(EXERCISE OBJECTIVE): Copy the rows from the line with "Viewport: 534px width, 500px height." up to and including the line with "(x=742, y=288)", changing "Instruction" to "Command" and leaving everything else unchanged. Leave the pictures out of your answer.

(PROVIDED ENTRIES):
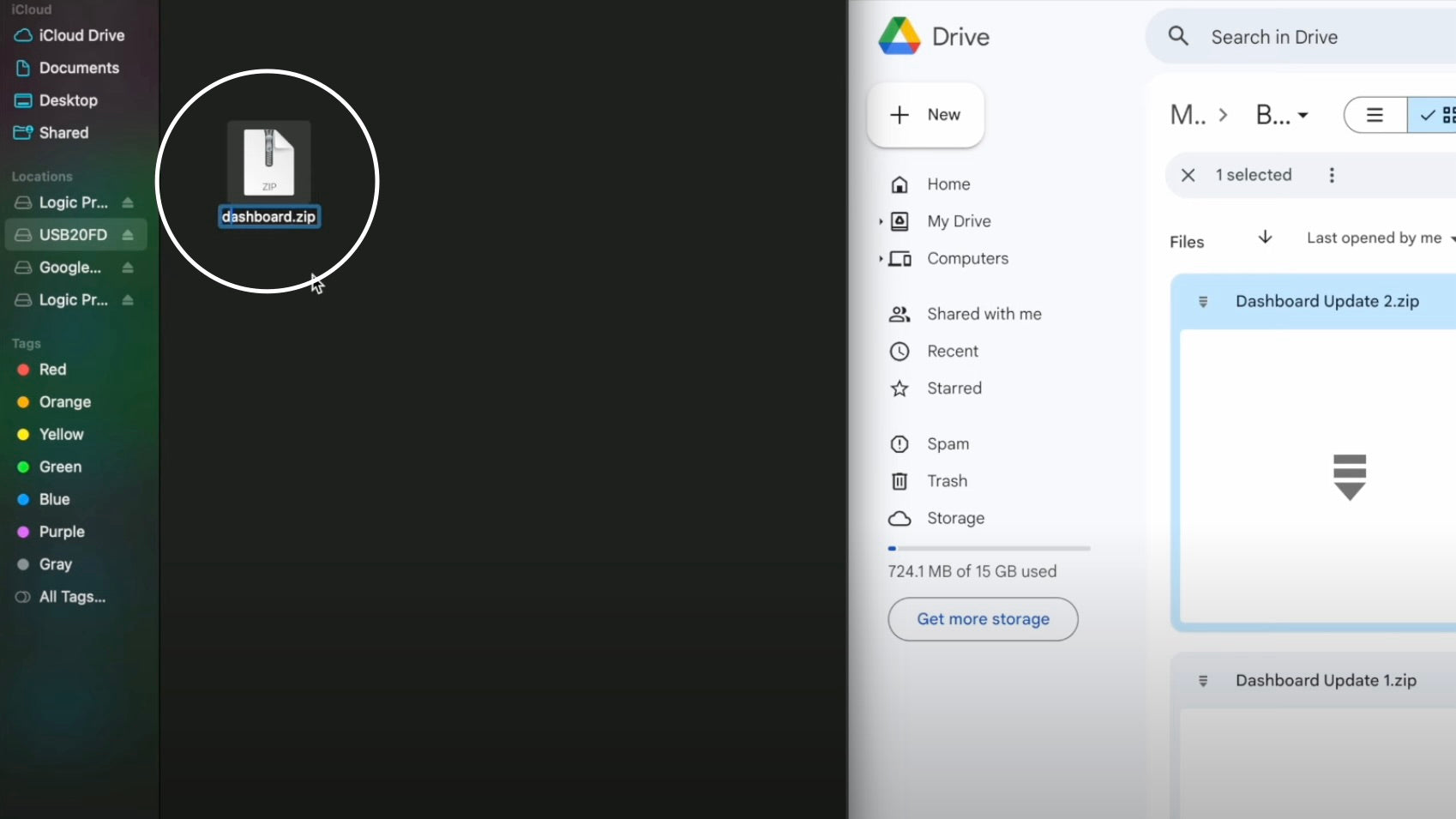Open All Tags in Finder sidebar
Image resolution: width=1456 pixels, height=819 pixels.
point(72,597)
==
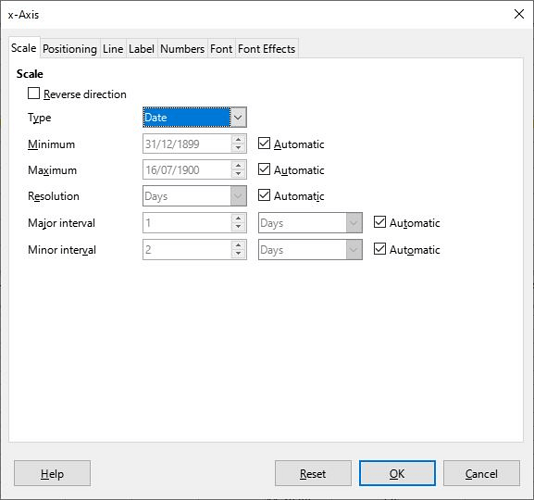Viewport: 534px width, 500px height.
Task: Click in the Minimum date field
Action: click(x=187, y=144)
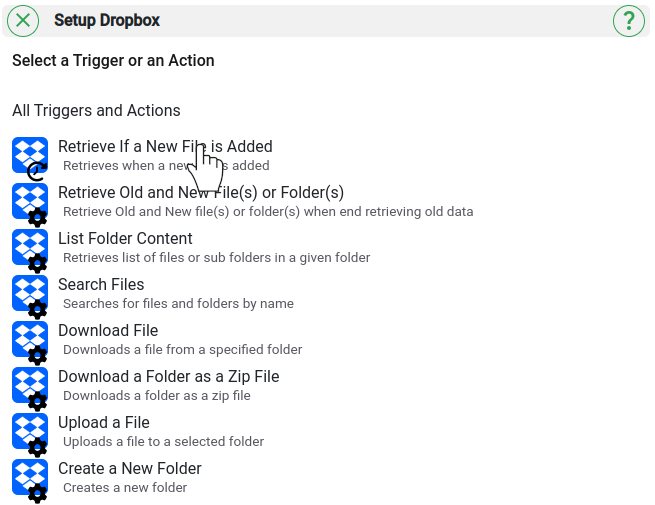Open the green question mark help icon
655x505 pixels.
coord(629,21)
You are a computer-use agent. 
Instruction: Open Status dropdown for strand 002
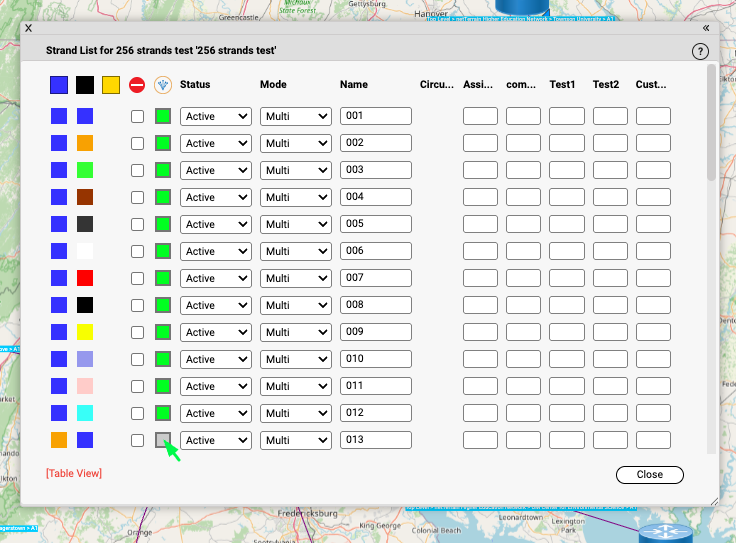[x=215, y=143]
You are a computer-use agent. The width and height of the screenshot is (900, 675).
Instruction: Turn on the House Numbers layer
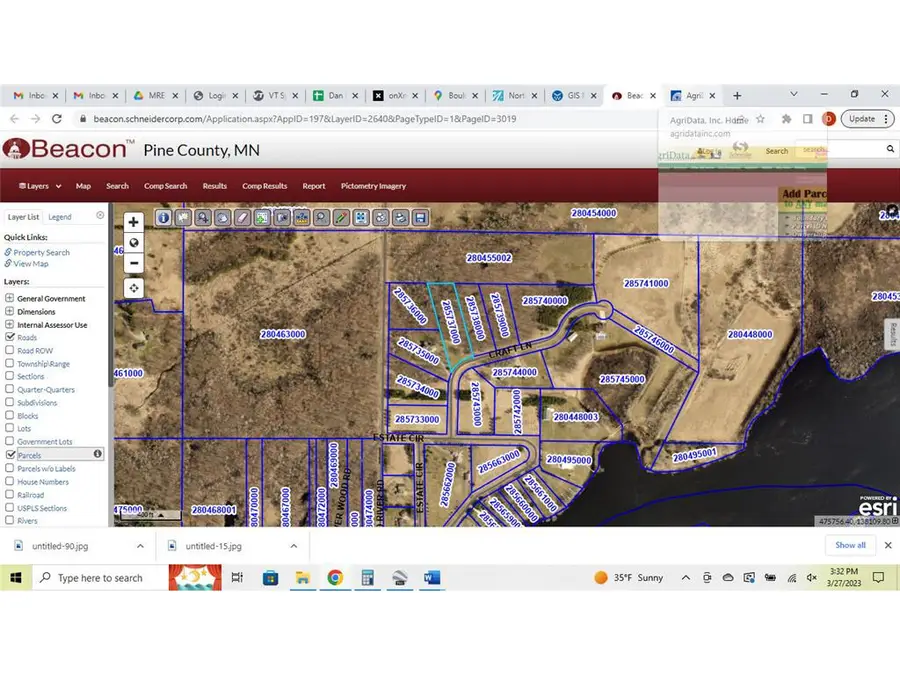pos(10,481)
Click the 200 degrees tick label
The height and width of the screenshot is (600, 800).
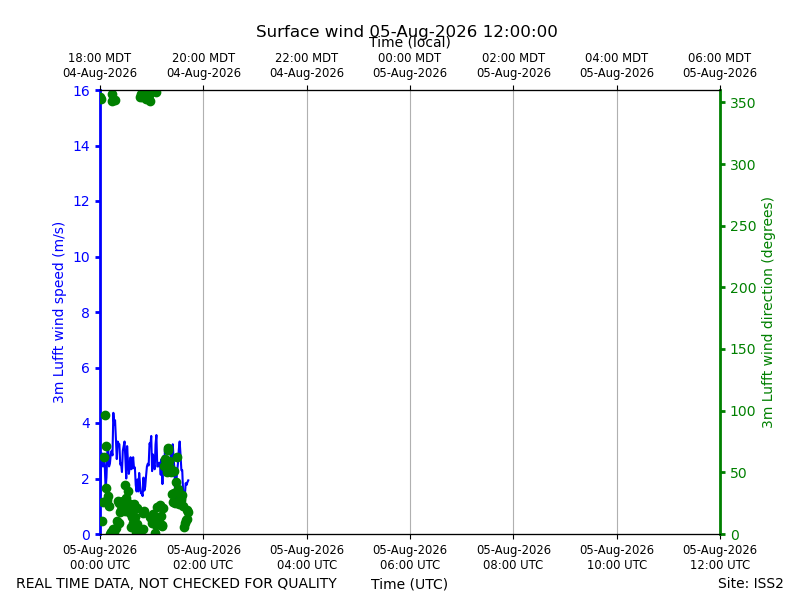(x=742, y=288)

(WRITTEN SOLUTION):
Viewport: 534px width, 500px height.
Task: Click in the Minimum date field
Action: click(x=187, y=144)
Open the green question mark help icon
655x505 pixels.
coord(629,21)
You are a computer-use agent. 
Command: Open Status dropdown for strand 002
[x=215, y=143]
You are a computer-use agent. The width and height of the screenshot is (900, 675).
Command: Turn on the House Numbers layer
pos(10,481)
Click the 200 degrees tick label
The height and width of the screenshot is (600, 800).
(x=742, y=288)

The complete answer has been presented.